### Data provided

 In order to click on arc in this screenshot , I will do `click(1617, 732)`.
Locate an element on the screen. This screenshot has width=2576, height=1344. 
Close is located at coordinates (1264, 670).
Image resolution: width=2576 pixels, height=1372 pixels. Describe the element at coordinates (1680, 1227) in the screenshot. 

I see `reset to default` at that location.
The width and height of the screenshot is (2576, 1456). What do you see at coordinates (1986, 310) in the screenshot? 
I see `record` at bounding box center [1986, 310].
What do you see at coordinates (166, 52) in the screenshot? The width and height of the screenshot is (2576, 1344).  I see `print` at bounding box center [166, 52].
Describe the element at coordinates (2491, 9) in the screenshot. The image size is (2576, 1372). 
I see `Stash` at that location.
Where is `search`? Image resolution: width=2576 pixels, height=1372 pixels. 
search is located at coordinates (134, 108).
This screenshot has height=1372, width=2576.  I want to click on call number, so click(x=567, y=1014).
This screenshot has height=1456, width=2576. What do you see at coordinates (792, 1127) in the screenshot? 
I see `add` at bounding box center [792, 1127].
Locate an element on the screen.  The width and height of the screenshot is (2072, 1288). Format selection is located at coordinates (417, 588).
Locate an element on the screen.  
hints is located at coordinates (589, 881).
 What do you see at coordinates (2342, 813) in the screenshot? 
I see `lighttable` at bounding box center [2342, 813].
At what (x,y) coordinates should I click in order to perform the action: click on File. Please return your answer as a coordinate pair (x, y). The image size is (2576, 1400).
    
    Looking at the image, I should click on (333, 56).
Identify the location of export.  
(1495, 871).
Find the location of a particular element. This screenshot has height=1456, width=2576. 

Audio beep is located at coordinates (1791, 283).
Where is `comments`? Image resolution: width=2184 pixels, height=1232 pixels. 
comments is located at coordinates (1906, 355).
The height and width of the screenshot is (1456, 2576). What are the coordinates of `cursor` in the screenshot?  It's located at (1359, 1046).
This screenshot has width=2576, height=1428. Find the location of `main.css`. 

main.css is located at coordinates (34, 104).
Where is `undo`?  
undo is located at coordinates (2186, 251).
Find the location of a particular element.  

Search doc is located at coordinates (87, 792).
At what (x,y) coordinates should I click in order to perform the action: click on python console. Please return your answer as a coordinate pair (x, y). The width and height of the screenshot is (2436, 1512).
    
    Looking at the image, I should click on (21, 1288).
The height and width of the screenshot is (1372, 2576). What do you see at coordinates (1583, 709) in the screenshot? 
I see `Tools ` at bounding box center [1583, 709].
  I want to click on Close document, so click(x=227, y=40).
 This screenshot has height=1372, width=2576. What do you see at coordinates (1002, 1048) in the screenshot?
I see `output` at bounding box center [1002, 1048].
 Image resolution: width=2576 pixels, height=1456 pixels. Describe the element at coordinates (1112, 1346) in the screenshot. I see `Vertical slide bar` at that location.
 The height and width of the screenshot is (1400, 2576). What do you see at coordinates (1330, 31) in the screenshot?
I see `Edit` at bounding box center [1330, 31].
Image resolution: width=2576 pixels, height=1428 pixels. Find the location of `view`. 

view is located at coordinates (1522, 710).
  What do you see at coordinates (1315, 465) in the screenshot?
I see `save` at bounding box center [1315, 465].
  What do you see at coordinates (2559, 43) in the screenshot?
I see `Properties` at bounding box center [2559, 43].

######

» **Stated task**: Find every line in the records above that contains the string "want" and copy each of those lines. Treat uppercase and lowercase as different.

» **Full solution**:
This screenshot has height=1372, width=2576.  I want to click on call number, so click(x=567, y=1014).
  I want to click on Close document, so click(x=227, y=40).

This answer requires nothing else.